Thursday, September 12 at 1:00 p.m. (refreshments at 12:45 p.m.)
Room 1800 Engineering Hall

I will present and discuss a framework for computer-aided multiscale analysis that enables models at a "fine" (microscopic/stochastic) level of description to perform modeling tasks at a "coarse" (macroscopic/systems) level. These macroscopic modeling tasks, yielding information over long time and large space scales, are accomplished through appropriately initialized calls to the microscopic simulator for only short times and small spatial domains. Traditional modeling approaches first involve the derivation of macroscopic evolution equations (balances closed through constitutive relations). An arsenal of analytical and numerical techniques for the efficient solution of such evolution equations (usually partial differential equations, PDE's) is then brought to bear on the problem. Our equation-free (EF) approach, when successful, can bypass the derivation of the macroscopic evolution equations when these equations exist conceptually, but are not available in closed form. I will discuss how the mathematically assisted development of a computational superstructure may enable alternative descriptions of the problem physics (e.g., lattice Boltzmann (LB), kinetic Monte Carlo (KMC) or molecular dynamics (MD) microscopic simulators) executed over relatively short time and space scales to perform systems level tasks (e.g., integration over relatively large time and space scales, "coarse" bifurcation analysis, optimization, and control) directly. In effect, the procedure constitutes a systems-identification based, "closure-on-demand" computational toolkit, bridging microscopic/stochastic simulation with traditional continuum scientific computation and numerical analysis. I will illustrate these ideas for "numerical enabling technology" through examples from chemical kinetics (LB, KMC), rheology (Brownian dynamics), homogenization and the computation of "coarsely self-similar" solutions, and discuss various features, limitations, and potential extensions of the approach.

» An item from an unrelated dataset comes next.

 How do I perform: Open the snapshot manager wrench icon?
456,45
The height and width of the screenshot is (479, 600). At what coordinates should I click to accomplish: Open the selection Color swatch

ADDRESSABLE CATALYSTS: SOME TWISTS AND TURNS IN THE PATH OF IMPROVING SURFACE ACTIVITY

Thursday, October 3 at 1:00 p.m. (refreshments at 12:45 p.m.)
Room 1800 Engineering Hall

Focusing an addressable laser beam to differentially heat a Pt single crystal surface, we have been able to modify the surface catalytic activity in real time and space. Ellipsomicroscopy imaging of local conditions (such as reactant and product local coverages) enables us to close the loop between sensing and actuation (both spatiotemporally resolved). I will show that pulses and fronts, the basic building blocks of patterns, can be formed, accelerated, modified, guided, and destroyed at will. Image processing and feedback allow the design and implementation of new classes of non-local evolution rules. Usually chemical processes are designed to operate under optimal steady-state conditions, possibly stabilized through feedback. Strategies to operate the entire process under non-steady-state (e.g., periodic) conditions are also being developed, leading to the emergence of commercially successful processes such as pressure swing operation or reverse flow reactors. In loose analogy with resonance in linear systems, the benefits emerge when the characteristic times (periods) of the non-steady operation are close to important intrinsic time constants of the system itself. I will also show initial attempts to explore the optimization of reaction rates by interacting simultaneously with intrinsic system time and space scales. These policies are implemented on a Pt catalytic surface addressable through our moving, focused laser beam.